▶ _Task goal_: Reproduce the listing below word for word, leaving out the pictures.
********************
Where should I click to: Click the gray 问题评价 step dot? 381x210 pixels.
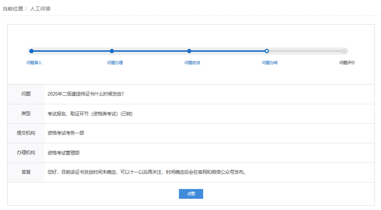pos(344,51)
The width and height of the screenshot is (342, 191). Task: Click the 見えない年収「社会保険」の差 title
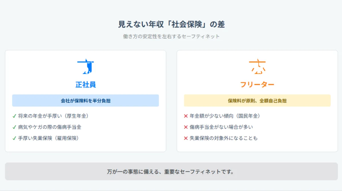[x=171, y=25]
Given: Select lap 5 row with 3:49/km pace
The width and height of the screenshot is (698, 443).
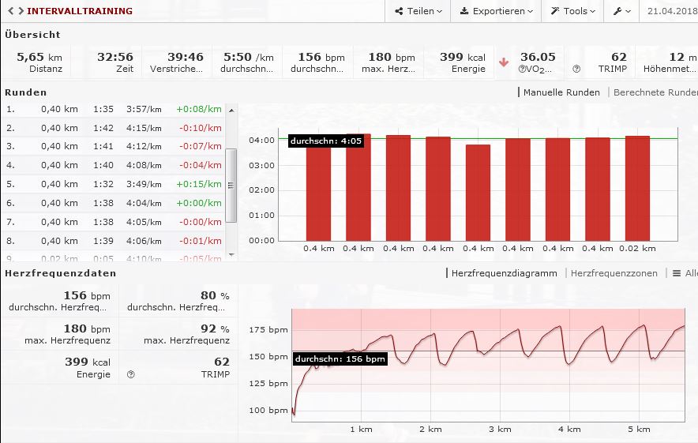Looking at the screenshot, I should pyautogui.click(x=114, y=184).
********************
▶ _Final result_:
Where should I click to: Click the gray 问题评价 step dot? 381x210 pixels.
pos(344,51)
The width and height of the screenshot is (342, 191). Task: Click the 見えない年収「社会保険」の差 title
[x=171, y=25]
Given: Select lap 5 row with 3:49/km pace
The width and height of the screenshot is (698, 443).
Looking at the screenshot, I should pyautogui.click(x=114, y=184).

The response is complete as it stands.